Come si legge nella recente Proposta della Commissione UE di modifica delle regole prudenziali per le banche, «alle autorità di vigilanza è attribuito un potere ad hoc per richiedere alle banche di rivedere i piani o di ridurre i rischi di un eventuale disallineamento» rispetto agli obiettivi climatici dell’Unione Europea.

Le banche sono tenute a pubblicare le informazioni relative ai rischi ambientali, sociali e di governance, compresi i rischi fisici e i rischi di transizione, in applicazione della già citata disciplina della NFRD. L’obiettivo è, in sintesi, di individuare il c.d. green asset ratio, da intendersi come la misura della quota di attività di portafoglio bancario, inclusi i prestiti e le anticipazioni, i titoli di debito e gli strumenti di capitale, allineata alla tassonomia dell’UE in termini di sostenibilità aziendale.

Risulta così evidente che il c.d. climate and enviromental risk (e quindi, in ultima analisi, solo quanto sintetizzato dalla “E” del noto acronimo) occupa un ruolo preminente negli obiettivi del legislatore e nelle aspettative delle autorità di Vigilanza ed è destinato a segnare profondamente l’organizzazione dei processi dell’attività bancaria, pur nella manifesta difficoltà del sistema nel trovare un inquadramento condivisibile dei rischi climatici e dei conseguenti obiettivi green da raggiungere.
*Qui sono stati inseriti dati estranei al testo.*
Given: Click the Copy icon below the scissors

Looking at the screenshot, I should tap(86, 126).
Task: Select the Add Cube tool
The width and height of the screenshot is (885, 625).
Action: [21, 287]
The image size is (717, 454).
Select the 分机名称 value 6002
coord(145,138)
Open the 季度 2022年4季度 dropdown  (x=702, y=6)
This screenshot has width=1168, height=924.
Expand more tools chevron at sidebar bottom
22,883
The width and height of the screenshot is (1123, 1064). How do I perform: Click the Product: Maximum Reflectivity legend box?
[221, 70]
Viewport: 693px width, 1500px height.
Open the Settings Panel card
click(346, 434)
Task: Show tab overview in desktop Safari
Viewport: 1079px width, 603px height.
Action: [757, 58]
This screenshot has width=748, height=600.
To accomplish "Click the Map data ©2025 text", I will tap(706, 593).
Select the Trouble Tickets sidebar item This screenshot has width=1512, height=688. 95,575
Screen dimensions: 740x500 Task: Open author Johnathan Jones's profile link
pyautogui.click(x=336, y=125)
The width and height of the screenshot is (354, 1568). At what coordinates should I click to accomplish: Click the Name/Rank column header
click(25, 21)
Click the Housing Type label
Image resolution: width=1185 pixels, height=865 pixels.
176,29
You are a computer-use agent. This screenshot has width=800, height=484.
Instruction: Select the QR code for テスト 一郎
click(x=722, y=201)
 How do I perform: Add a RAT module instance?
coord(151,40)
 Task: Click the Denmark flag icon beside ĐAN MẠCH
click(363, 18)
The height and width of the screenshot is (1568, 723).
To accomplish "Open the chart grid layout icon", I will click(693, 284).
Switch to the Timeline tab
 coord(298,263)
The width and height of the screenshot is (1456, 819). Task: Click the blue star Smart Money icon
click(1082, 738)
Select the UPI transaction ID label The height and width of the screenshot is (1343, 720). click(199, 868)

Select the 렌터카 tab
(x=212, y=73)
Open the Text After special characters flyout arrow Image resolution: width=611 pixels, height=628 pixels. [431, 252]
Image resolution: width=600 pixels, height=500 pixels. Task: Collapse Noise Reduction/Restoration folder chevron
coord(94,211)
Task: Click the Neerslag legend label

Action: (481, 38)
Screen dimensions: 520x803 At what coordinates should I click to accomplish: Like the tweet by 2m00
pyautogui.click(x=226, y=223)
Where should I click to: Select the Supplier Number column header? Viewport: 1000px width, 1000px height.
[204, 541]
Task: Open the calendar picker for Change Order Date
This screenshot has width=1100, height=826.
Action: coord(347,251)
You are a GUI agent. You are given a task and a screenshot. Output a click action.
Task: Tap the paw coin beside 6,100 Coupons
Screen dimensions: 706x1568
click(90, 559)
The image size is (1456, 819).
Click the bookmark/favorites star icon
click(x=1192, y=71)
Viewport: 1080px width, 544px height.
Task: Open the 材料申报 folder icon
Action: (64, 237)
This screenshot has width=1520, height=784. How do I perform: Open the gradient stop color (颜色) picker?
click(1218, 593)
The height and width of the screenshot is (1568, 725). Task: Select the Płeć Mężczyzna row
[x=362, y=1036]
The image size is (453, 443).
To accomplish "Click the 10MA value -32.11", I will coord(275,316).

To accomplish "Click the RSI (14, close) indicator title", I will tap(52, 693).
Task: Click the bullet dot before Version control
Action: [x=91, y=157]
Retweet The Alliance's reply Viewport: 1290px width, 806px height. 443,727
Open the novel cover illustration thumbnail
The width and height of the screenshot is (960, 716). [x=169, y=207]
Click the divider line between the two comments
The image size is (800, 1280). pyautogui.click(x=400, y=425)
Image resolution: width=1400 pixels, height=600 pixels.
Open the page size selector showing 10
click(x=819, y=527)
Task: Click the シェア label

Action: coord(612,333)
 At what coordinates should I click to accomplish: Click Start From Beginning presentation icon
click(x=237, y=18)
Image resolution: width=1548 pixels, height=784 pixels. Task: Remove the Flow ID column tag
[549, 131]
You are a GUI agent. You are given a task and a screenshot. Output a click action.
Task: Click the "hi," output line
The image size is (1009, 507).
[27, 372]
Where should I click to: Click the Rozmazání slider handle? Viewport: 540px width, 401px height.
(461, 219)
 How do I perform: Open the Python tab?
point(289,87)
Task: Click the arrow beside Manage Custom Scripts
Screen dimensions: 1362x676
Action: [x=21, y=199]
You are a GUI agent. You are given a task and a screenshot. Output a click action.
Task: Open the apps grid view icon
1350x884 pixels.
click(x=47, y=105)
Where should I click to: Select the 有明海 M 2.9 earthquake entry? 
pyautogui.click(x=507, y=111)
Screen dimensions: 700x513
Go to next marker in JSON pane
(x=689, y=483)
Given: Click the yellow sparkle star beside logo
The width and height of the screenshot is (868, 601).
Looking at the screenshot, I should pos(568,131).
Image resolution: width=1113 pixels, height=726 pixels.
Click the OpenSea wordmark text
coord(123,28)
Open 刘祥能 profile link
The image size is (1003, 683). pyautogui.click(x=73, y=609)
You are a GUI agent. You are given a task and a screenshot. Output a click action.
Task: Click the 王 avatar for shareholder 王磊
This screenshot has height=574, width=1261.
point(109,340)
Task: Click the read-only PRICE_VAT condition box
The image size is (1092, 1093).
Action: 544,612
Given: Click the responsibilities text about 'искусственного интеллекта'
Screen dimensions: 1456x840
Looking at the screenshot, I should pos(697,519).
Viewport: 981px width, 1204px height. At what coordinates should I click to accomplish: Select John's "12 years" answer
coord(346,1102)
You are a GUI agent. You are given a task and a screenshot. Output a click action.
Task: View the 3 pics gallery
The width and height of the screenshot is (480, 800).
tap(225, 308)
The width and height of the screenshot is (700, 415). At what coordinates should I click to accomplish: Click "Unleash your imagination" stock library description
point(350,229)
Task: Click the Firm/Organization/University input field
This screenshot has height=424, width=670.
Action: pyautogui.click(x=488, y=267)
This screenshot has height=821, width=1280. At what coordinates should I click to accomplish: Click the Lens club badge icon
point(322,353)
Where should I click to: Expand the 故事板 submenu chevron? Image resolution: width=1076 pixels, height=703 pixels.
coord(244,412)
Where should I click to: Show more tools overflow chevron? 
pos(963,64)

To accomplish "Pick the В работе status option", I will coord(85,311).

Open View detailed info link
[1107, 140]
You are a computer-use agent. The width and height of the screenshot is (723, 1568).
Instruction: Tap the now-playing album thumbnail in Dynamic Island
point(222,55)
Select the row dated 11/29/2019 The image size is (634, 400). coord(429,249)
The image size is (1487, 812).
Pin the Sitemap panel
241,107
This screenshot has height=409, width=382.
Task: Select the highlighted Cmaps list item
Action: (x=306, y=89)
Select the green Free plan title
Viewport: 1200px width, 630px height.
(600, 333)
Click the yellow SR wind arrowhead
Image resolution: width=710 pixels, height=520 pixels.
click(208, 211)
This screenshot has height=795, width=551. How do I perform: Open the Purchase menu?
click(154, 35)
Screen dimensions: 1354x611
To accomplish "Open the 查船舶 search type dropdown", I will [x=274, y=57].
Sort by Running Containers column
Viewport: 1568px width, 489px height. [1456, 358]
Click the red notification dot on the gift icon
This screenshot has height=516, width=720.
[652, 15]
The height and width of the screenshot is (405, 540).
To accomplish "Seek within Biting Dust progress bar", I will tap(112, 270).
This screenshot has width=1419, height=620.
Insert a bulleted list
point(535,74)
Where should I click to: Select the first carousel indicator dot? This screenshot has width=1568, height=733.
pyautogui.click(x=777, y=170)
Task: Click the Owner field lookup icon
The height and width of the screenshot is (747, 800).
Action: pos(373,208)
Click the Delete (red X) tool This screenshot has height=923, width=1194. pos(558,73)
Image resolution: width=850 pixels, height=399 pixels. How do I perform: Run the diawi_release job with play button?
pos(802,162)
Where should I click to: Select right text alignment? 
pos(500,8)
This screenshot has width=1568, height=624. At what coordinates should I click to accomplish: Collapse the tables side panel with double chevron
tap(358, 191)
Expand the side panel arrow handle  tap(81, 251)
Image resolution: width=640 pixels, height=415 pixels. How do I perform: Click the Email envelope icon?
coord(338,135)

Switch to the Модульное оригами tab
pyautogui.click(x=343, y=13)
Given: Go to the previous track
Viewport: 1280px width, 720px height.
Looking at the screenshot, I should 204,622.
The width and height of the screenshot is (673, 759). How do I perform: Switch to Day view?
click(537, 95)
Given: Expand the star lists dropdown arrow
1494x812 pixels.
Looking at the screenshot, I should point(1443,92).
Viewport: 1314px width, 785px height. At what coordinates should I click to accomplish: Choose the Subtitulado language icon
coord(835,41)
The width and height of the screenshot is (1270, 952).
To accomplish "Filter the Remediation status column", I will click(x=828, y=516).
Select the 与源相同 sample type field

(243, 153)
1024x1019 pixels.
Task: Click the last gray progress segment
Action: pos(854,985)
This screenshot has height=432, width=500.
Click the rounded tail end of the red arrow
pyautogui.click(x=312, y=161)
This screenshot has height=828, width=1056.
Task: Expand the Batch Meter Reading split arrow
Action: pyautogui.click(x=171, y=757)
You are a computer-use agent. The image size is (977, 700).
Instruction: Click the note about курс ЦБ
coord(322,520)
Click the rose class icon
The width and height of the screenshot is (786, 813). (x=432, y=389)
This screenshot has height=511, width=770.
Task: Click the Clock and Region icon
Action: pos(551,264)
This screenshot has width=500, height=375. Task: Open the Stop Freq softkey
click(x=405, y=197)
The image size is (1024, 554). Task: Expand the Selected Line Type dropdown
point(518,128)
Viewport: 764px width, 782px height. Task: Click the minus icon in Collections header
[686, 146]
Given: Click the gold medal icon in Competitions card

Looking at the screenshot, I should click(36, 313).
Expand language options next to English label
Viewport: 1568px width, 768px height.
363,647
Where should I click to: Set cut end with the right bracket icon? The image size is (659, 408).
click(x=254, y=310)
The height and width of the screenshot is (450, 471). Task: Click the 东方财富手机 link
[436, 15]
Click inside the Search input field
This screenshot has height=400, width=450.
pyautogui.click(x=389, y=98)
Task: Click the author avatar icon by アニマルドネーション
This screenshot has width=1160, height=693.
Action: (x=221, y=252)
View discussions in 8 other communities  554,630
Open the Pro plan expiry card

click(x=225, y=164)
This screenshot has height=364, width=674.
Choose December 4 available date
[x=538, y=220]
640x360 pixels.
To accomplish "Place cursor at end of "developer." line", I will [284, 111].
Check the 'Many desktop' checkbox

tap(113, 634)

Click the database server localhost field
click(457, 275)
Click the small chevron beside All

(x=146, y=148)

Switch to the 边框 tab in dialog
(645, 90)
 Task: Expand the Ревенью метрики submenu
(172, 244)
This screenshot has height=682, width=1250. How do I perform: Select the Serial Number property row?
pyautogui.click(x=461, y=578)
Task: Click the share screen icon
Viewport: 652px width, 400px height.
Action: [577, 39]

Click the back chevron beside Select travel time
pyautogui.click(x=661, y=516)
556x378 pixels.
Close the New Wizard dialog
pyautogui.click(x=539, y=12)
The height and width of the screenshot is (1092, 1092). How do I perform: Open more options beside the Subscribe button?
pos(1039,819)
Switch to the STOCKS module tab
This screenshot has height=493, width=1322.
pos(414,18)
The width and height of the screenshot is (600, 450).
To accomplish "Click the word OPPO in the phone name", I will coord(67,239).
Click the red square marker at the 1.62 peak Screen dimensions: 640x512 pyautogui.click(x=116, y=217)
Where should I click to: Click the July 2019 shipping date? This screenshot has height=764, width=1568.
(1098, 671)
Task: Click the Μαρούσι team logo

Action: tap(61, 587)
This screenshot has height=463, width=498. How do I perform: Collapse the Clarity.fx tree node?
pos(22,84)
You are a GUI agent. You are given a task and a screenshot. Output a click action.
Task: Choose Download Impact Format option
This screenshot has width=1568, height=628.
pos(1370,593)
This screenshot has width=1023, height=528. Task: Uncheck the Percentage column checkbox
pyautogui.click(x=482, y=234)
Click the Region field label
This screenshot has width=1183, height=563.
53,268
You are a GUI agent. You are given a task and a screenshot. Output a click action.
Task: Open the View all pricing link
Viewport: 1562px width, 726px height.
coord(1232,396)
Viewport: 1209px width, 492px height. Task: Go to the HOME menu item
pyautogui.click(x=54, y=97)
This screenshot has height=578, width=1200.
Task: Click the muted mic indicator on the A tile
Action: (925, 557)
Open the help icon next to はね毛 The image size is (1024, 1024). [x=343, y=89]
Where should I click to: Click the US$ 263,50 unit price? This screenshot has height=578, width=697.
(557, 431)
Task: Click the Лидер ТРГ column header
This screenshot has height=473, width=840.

Ci si deve chiedere, alla fine, se il sistema bancario possa sopravvivere all’alluvione di provvedimenti di hard e soft law funzionali alla realizzazione di una «sana e prudente gestione sostenibile».

Il rischio che la governance bancaria non riesca a reggere il peso del green swan è di certo altissimo.

(*) Parte di un paper più ampio, in corso di pubblicazione in Banca, borsa e titoli di credito, 2023, I.